Personal information
- Date of birth: 30 April 1990 (age 34)
- Place of birth: Urvaste, Estonia
- Height: 1.90 m (6 ft 3 in)
- Position(s): Defender

Youth career
- 0000–2006: Lootos

Senior career*
- Years: Team / Apps / (Gls)
- 2006: Lootos / 13 / (4)
- 2007–2008: Tammeka III / 8 / (1)
- 2008–2009: Tammeka II / 6 / (1)
- 2009–2012: Tammeka / 82 / (7)
- 2012: → Viktoria Žižkov (loan) / 10 / (0)
- 2012–2014: Viktoria Žižkov / 25 / (1)
- 2014–2017: Tammeka / 86 / (10)

International career
- 2011–2012: Estonia U-21 / 5 / (0)
- 2012–2013: Estonia U-23 / 2 / (0)
- 2012: Estonia / 1 / (0)

= Kaarel Kiidron =

Estonian footballer

Kaarel Kiidron (born 30 April 1990) is a retired Estonian footballer who last played in Estonia for JK Tammeka Tartu, as a defender.

==Career==
Kaarel Kiidron began his career with FC Lootos Põlva.

In 2007, he moved to JK Tammeka Tartu. He rose through the youth ranks, and made his Meistriliiga debut on 14 April 2009.

He was loaned to Viktoria Žižkov in 2012. At the end of the season he signed a two-year contract with the club.

On January 17, 2014, he terminated the contract with Viktoria Žižkov on a mutual consent.

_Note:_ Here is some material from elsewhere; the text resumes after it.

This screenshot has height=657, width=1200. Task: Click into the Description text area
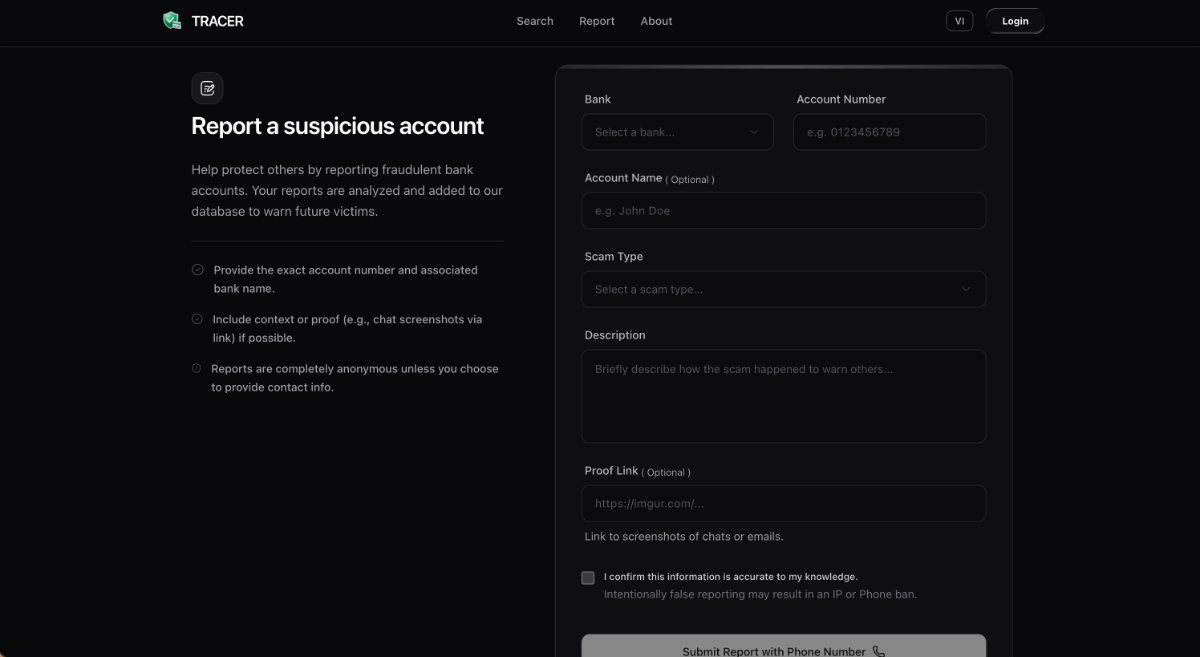click(x=783, y=396)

In the middle of February 2014, he took up the position of first team manager in his first pro-team Tammeka. He is also registered as a player in the Tammeka first team, being able to play in the Meistriliiga, when called upon.

==International career==
On 23 May 2012, Kiidron was added to the squad to face Croatia after Alo Bärengrub's injury. The player was surprisingly in Tarmo Rüütli's starting eleven, gaining his first cap for Estonia.